Perpindahan Ibukota dari Jakarta ke Yogyakarta

Istana Negara Gedung Agung Yogyakarta

Bogor (20/5) Jakarta merupakan tempat diproklamirkannya kemerdekaan Indonesia pada tanggal 17 Agustus 1945. Perkembangan selanjutnya Jakarta menjadi Ibukota Republik Indonesia dan pusat pemerintahan Republik Indonesia. Dengan demikian, Jakarta merupakan target utama untuk menghancurkan Republik Indonesia. Hal ini terlihat bahwa Sekutu pertama kali mendarat di Pelabuhan Tajung Priuk pada tanggal 29 September 1945. Kedatangan Sekutu tersebut tentu saja meresahkan rakyat Indonesia yang baru mendapatkan kemerdekaan. Sekutu yang datang berdalih ingin melucuti tentara Jepang. Namun dalam perjalanannya Sekutu tidak hanya ingin melucuti senjata Jepang tetapi ingin berkuasa kembali di Indonesia.

Sejak akhir oktober 1945 kondisi jakarta yang semakin memanas, tentara NICA membuat berbagai tindakan yang membahayakan keselamatan para pemimpin Republik Indonesia. Untuk menyelamatkan kedaulatan Republik Indoensia maka diputuskan bahwa Presiden, Wakil Presiden, dan beberapa menteri harus dipindahkan ke tempat yang lebih aman.  Oleh karena itu, pemerintah mengambil keputusan untuk memindahkan pusat pemerintahan ke Yogyakarta.

Perpindahan ini direncanakan pada awal Januari 1946 dengan menggunakan kereta api. Pada tanggal 1 Januari 1946, Kepala Eksploitasi Barat mendapat perintah menghadap presiden untuk membicarakan perpindahan tersebut. Kepala Eksploitasi Barat mengutus Suriadiningrat untuk menghadap Presiden. Dalam pembicaraan antara Presiden Soekarno dan Suriadingirat, ditegaskan bahwa yang akan pindah adalah presiden, wakil presiden, beserta menteri dan keluarga. Berdasarkan rencana tersebut, maka dipilihlah kereta terbaik untuk memindahkan presiden serta jajarannya.

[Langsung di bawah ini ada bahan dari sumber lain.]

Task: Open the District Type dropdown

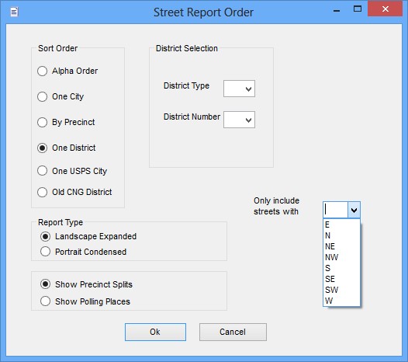Action: coord(239,89)
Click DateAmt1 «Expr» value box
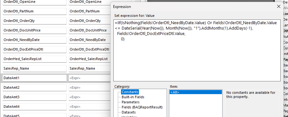This screenshot has width=288, height=117. (x=89, y=78)
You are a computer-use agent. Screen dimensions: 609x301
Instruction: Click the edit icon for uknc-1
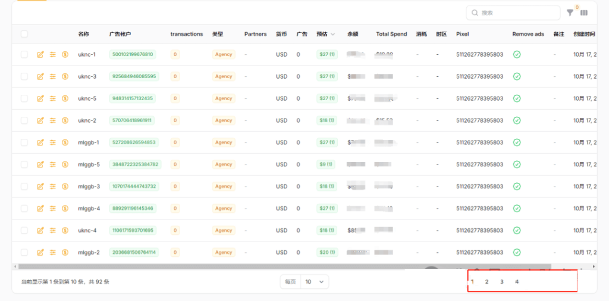click(x=40, y=55)
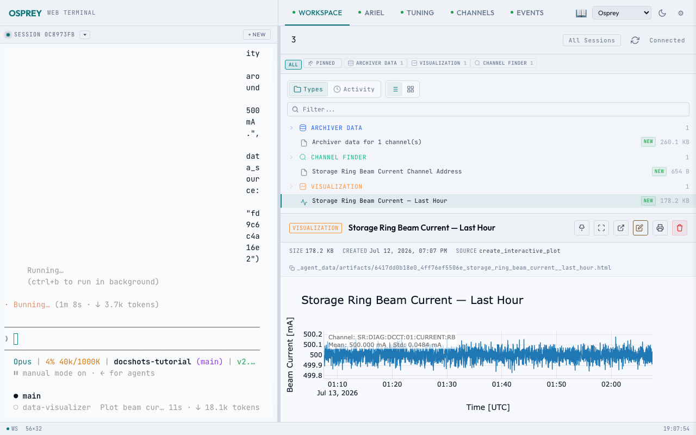
Task: Open the settings gear
Action: pyautogui.click(x=681, y=13)
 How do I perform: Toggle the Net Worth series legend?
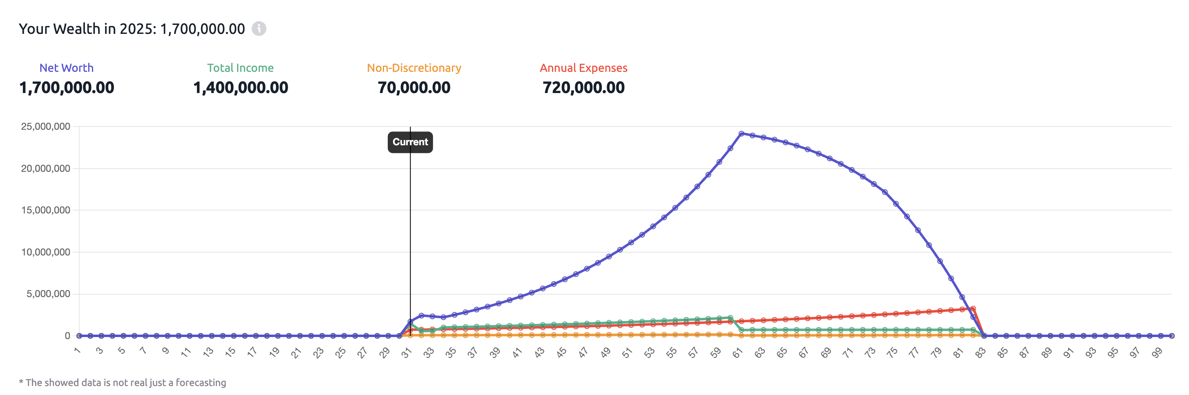pyautogui.click(x=66, y=68)
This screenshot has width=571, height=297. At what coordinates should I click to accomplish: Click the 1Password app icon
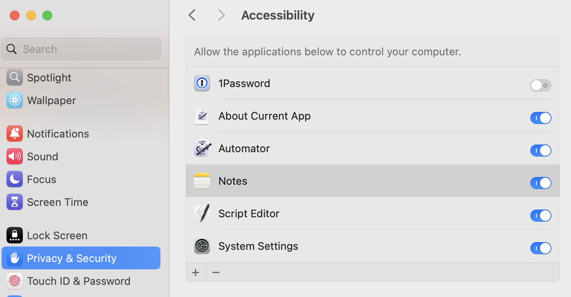click(202, 83)
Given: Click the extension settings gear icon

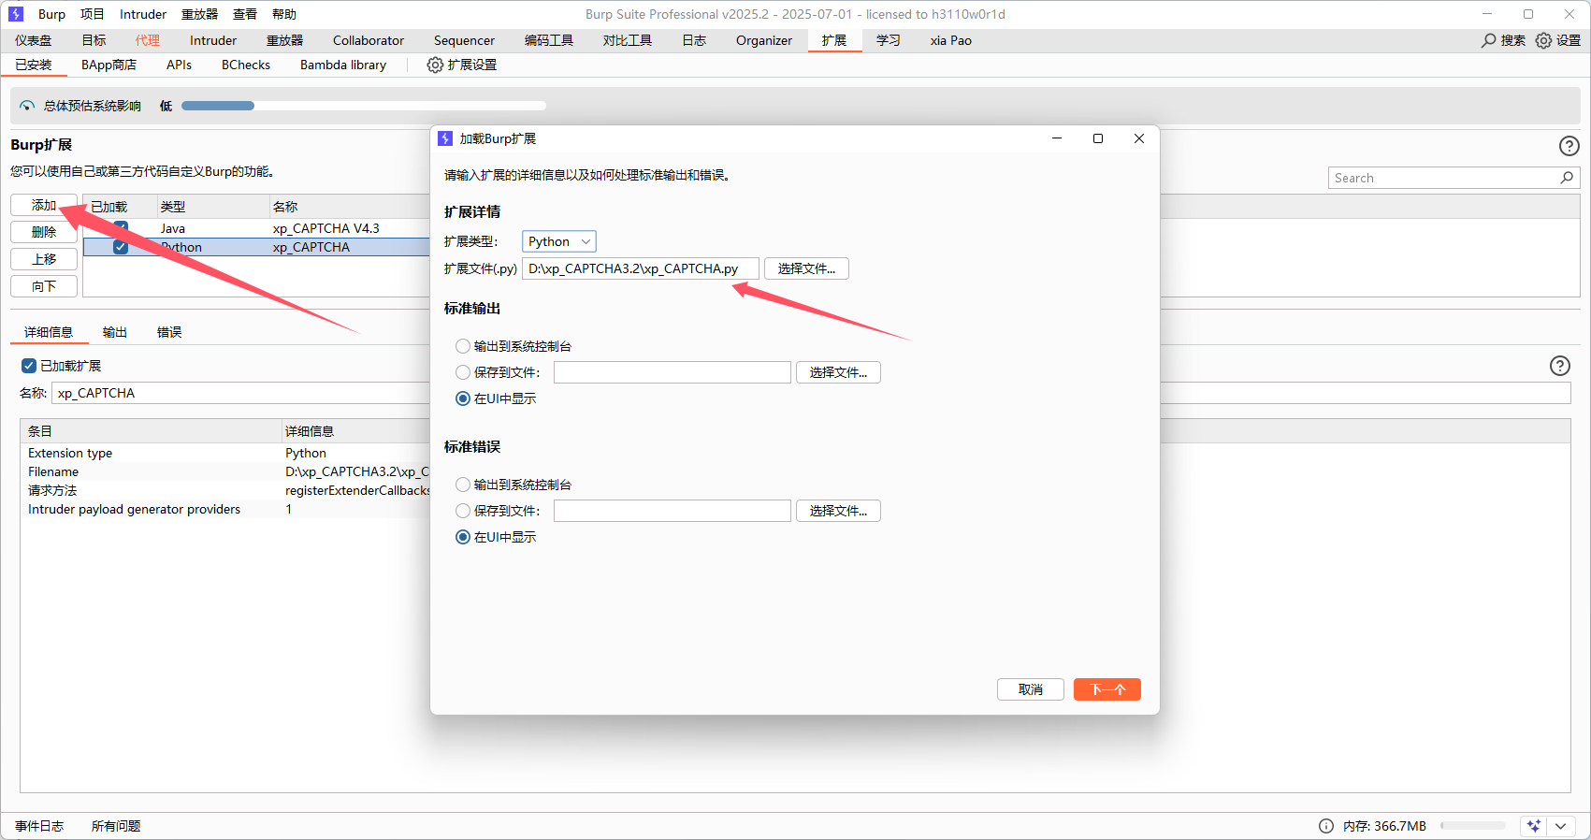Looking at the screenshot, I should point(435,65).
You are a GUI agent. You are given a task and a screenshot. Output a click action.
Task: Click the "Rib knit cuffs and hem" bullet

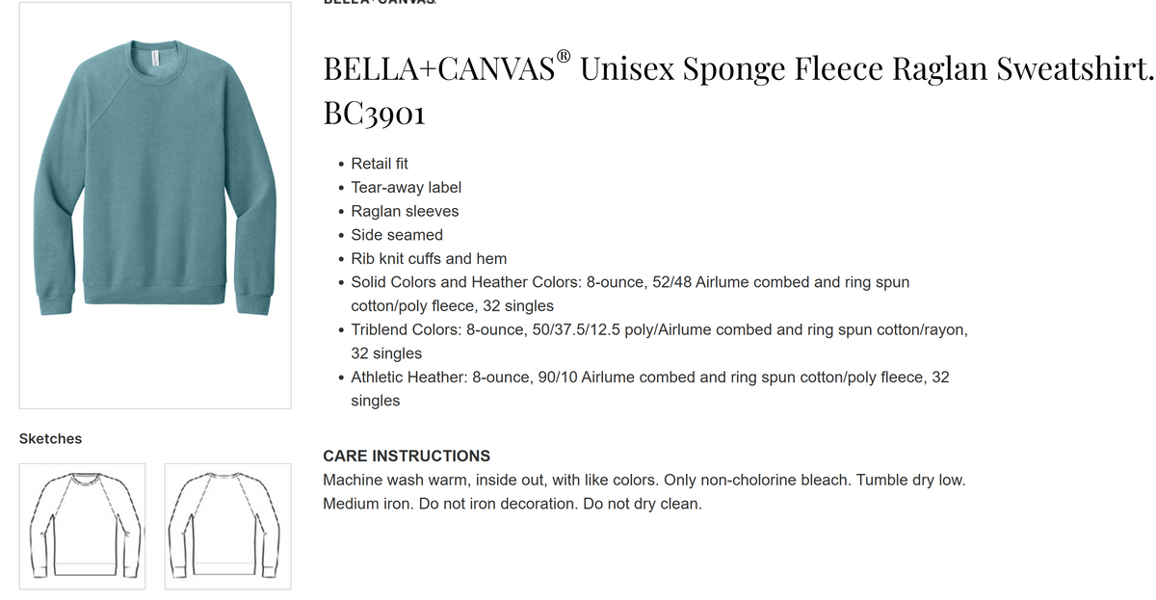(x=429, y=258)
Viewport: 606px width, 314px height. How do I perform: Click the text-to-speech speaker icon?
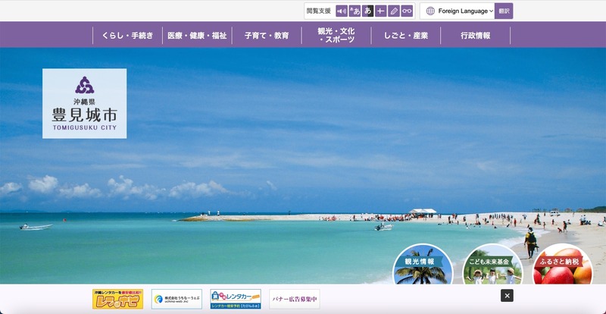(342, 11)
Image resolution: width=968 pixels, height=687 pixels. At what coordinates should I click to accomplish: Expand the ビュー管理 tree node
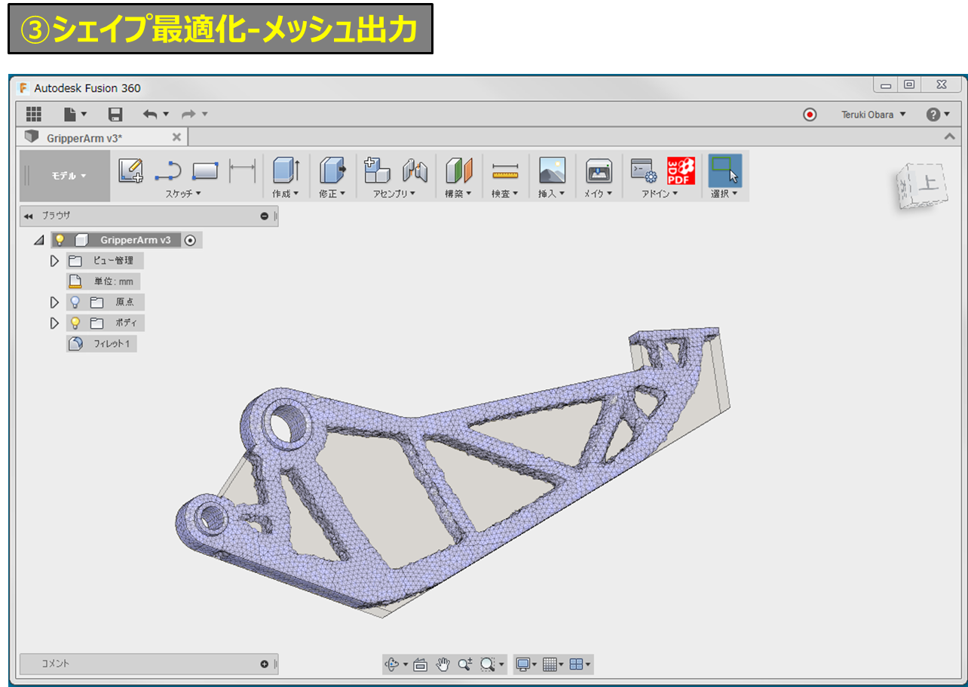54,261
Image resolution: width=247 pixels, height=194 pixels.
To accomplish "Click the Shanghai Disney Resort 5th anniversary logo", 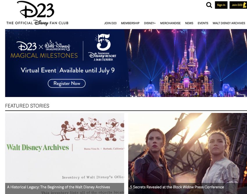I will (x=103, y=47).
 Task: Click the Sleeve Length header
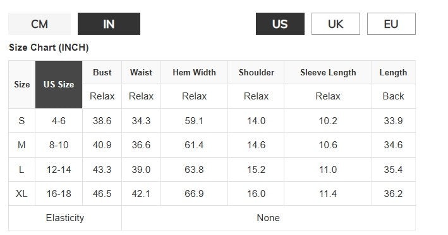coord(328,72)
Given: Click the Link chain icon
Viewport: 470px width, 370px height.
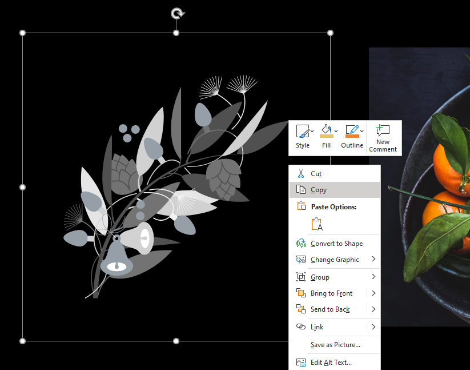Looking at the screenshot, I should (x=300, y=327).
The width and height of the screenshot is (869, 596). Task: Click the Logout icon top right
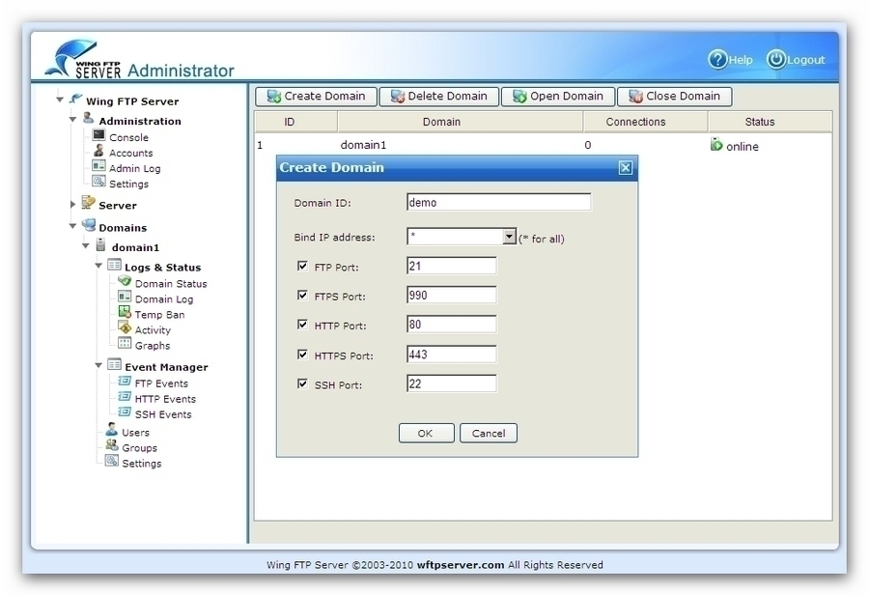click(x=775, y=59)
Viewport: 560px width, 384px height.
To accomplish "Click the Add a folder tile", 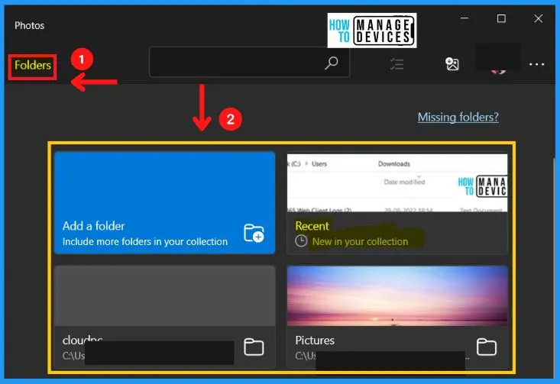I will 164,202.
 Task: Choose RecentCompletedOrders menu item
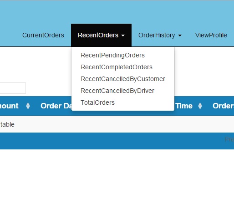(117, 67)
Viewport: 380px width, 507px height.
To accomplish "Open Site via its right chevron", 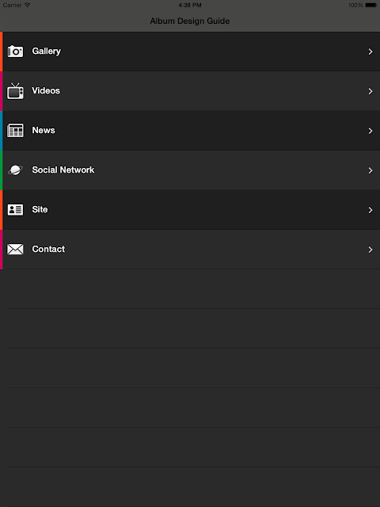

Pada tanggal 3 Januari lewat pukul 18.00, kereta dengan pintu dan jendela tertutup bergerak langsir ke emplasemen Manggarai, terus berjalan dan berhenti di Pegangsaan tepat di belakang rumah Bung Karno. Semua lampu tidak dinyalakan agar naiknya rombongan ke dalam kereta tidak terlihat oleh Sekutu. Dalam rombongan tersebut juga terdapat Ibu Fat, Guntur, Ibu Rahmi Hatta, Bung Karno, Bung Hatta, para menteri, dan anggota rombongan lainnya. Keesokan harinya, tanggal 4 Januari 1946 pagi, KLB presiden tiba di Yogyakarta disambut oleh Sultan Hamengkubuwono IX. Sejak tanggal 4 Januari 1946, Yogyakarta menjadi ibukota RI sementara.

Pada tanggal 7 Januari 1946, KNI Daerah Yogyakarta mengadakan upacara penyambutan kedatangan presiden dan wakil presiden. Upacara tersebut dihadiri oleh Sri Sultan Hamengkubuwono, Paku Alam, opsir-opsir Tentara Rakyat (TKR), bupati-bupati, polisi dan perwakilan anggota organisasi di Yogyakarta. Presiden Soekarno dan Wakil Presiden M.Hatta menjalankan tugas pemerintahan di Istana Negara Gedung Agung Jalan Malioboro Yogyakarta. Sementara itu, perdana menteri Sutan Syahrir dan menteri luar negeri tetap berada di Jakarta untuk mempermudah diplomasi dengan pihak Belanda. Pemerintahan di Yogyakarta berlangsung dari tanggal 4 Januari 1946 sampai tanggal 27 Desember 1949. Pada tanggal 28 Desember 1949 ibukota negara Indonesia kembali ke Jakarta.